Exclude all pictures, then restate the entries below word for word.
### Records shown ###
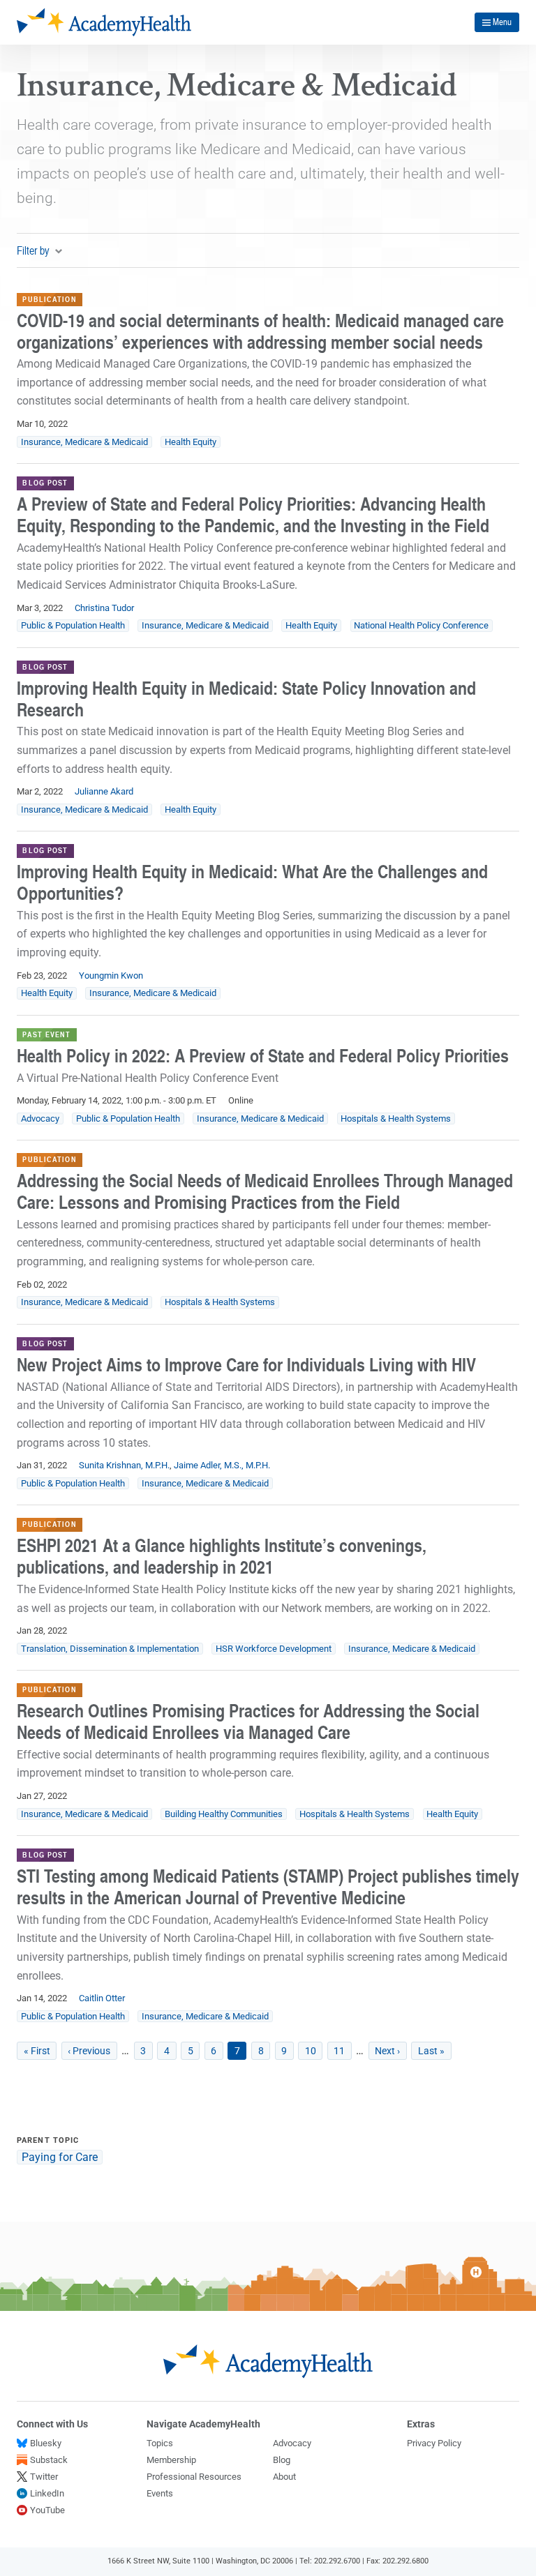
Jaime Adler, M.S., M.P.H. (222, 1465)
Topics (160, 2443)
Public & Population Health (73, 625)
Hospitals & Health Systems (396, 1118)
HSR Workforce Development (274, 1648)
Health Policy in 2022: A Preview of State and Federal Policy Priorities (263, 1055)
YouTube (47, 2510)
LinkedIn (47, 2493)
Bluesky (45, 2443)
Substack (49, 2460)
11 (343, 2051)
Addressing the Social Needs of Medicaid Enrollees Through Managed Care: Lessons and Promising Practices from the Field (265, 1191)
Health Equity (190, 442)
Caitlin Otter (102, 1998)
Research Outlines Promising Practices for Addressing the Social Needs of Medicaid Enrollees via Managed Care (248, 1721)
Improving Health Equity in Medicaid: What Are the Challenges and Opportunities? (252, 882)
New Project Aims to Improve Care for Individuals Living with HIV (246, 1364)
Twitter (44, 2476)
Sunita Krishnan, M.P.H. (124, 1465)
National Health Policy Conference (421, 625)
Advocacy (40, 1118)
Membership (171, 2460)
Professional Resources (194, 2476)
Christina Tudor (104, 608)
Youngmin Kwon (111, 975)
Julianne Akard (104, 791)
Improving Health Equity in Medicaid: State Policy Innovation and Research (246, 698)
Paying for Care (60, 2157)
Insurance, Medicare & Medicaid (84, 442)
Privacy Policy (434, 2443)
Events (160, 2493)
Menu (502, 21)
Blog (281, 2460)
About (284, 2476)
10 (313, 2051)
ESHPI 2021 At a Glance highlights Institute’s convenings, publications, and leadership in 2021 (221, 1555)
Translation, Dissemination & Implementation (110, 1648)
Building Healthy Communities (224, 1814)
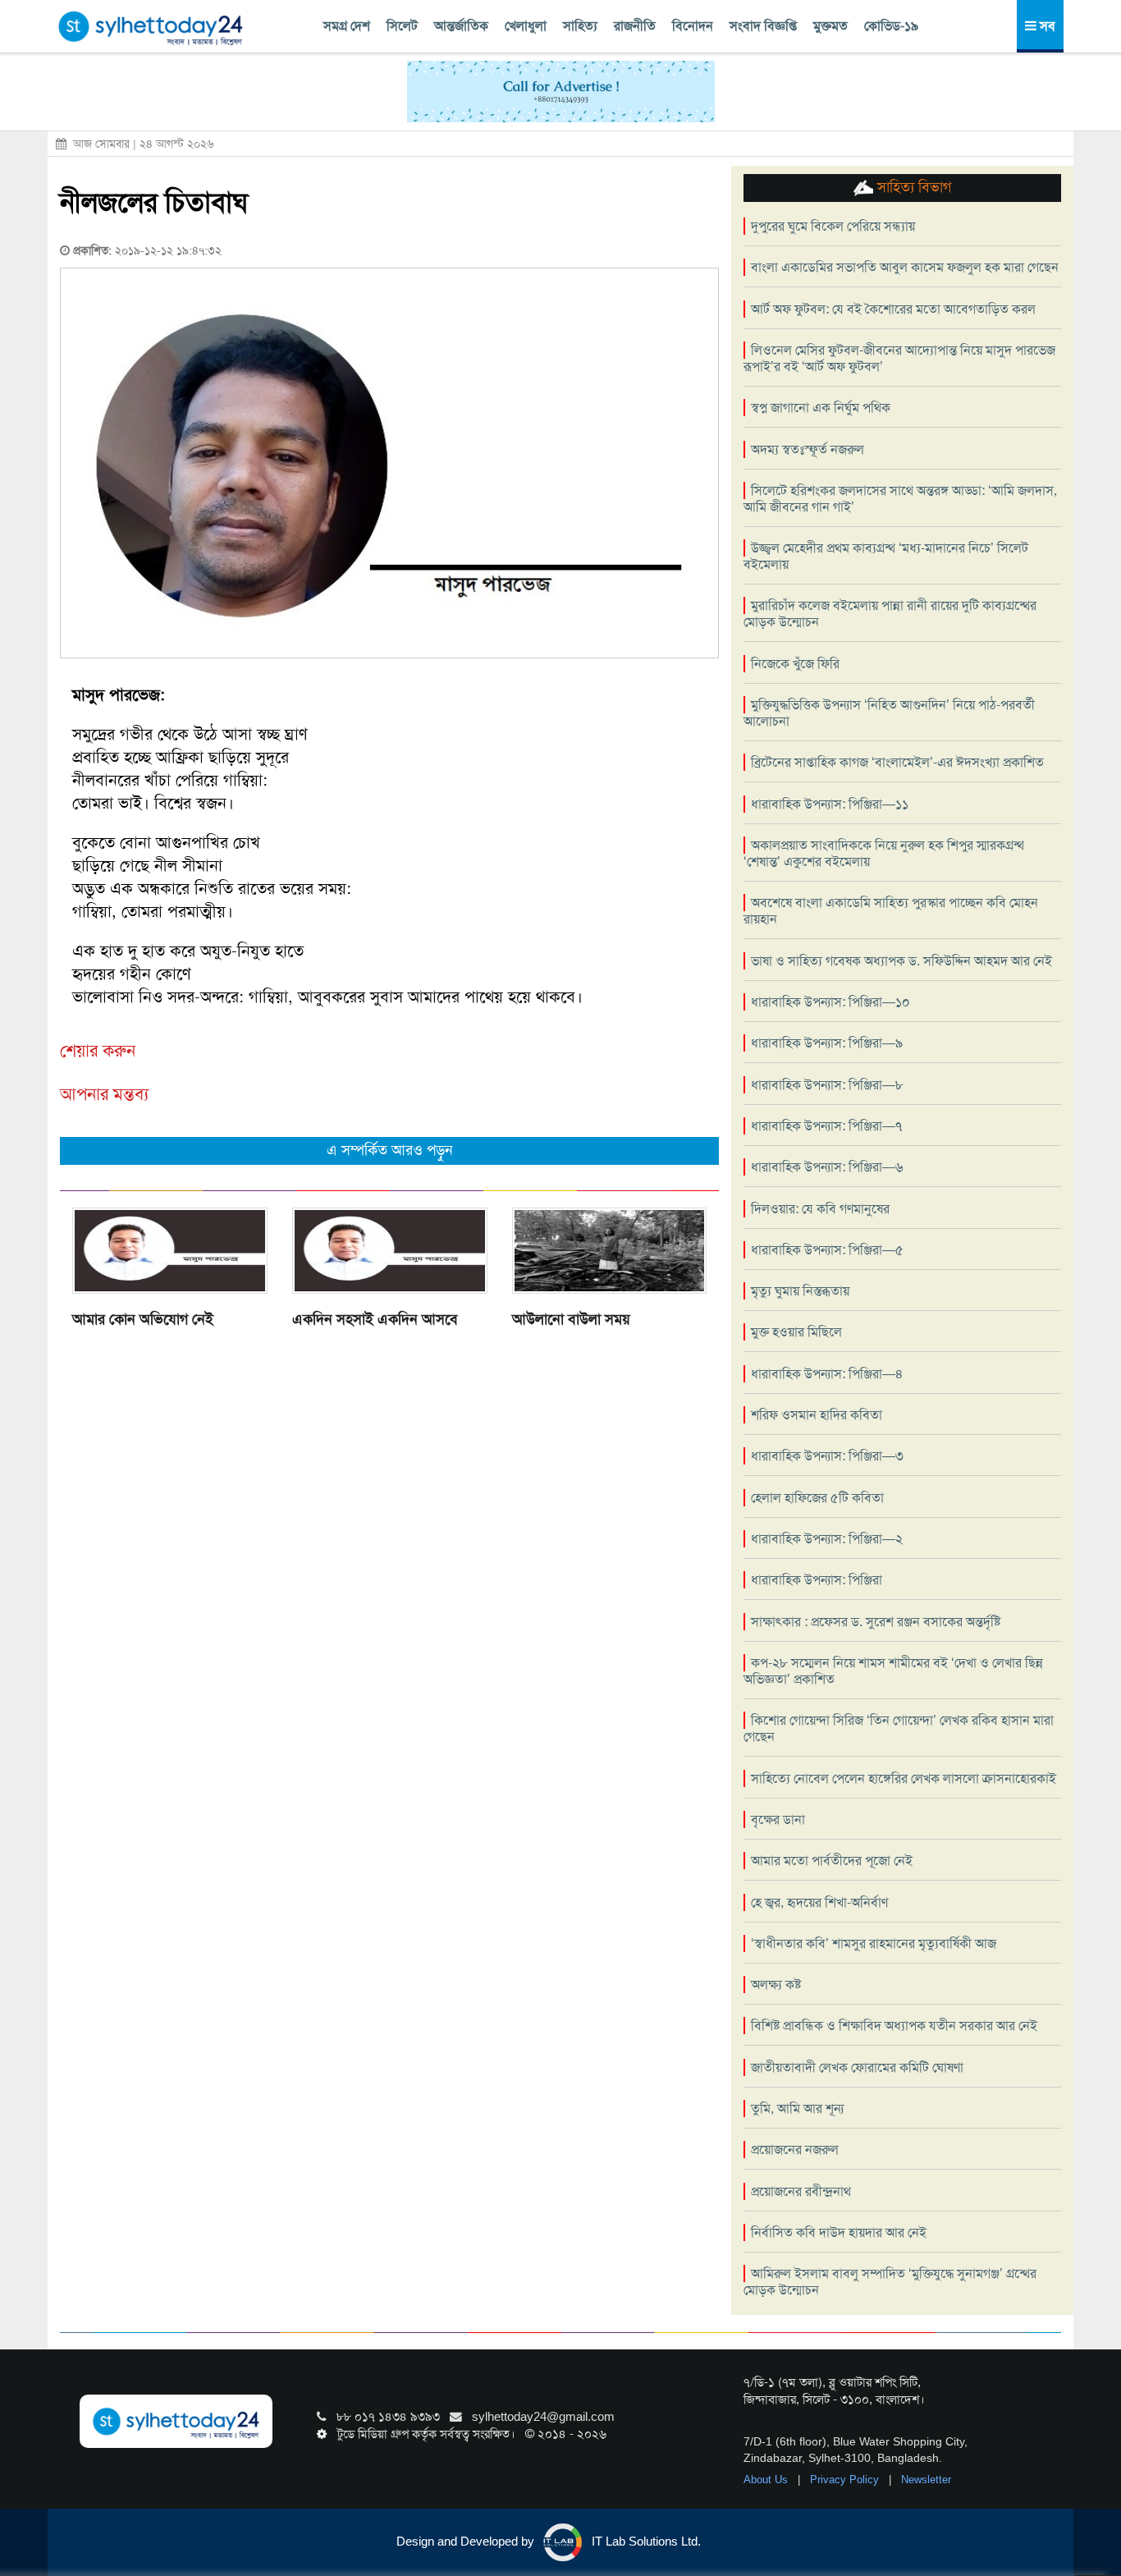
###
[Reply to the exercise]
Jaime Adler, M.S., M.P.H. (222, 1465)
Topics (160, 2443)
Public & Population Health (73, 625)
Hospitals & Health Systems (396, 1118)
HSR Workforce Development (274, 1648)
Health Policy in 2022: A Preview of State and Federal Policy Priorities (263, 1055)
YouTube (47, 2510)
LinkedIn (47, 2493)
Bluesky (45, 2443)
Substack (49, 2460)
11 (343, 2051)
Addressing the Social Needs of Medicaid Enrollees Through Managed Care: Lessons and Promising Practices from the Field (265, 1191)
Health Equity (190, 442)
Caitlin Otter (102, 1998)
Research Outlines Promising Practices for Addressing the Social Needs of Medicaid Enrollees via Managed Care (248, 1721)
Improving Health Equity in Medicaid: What Are the Challenges and Opportunities? (252, 882)
New Project Aims to Improve Care for Individuals Living with HIV (246, 1364)
Twitter (44, 2476)
Sunita Krishnan, M.P.H. (124, 1465)
National Health Policy Conference (421, 625)
Advocacy (40, 1118)
Membership (171, 2460)
Professional Resources (194, 2476)
Christina Tudor (104, 608)
Youngmin Kwon (111, 975)
Julianne Akard (104, 791)
Improving Health Equity in Medicaid: State Policy Innovation and Research (246, 698)
Paying for Care (60, 2157)
Insurance, Medicare & Medicaid (84, 442)
Privacy Policy (434, 2443)
Events (160, 2493)
Menu (502, 21)
Blog (281, 2460)
About (284, 2476)
10 (313, 2051)
ESHPI 2021 At a Glance highlights Institute’s convenings, publications, and leadership in 2021 (221, 1555)
Translation, Dissemination & Implementation (110, 1648)
Building Healthy Communities (224, 1814)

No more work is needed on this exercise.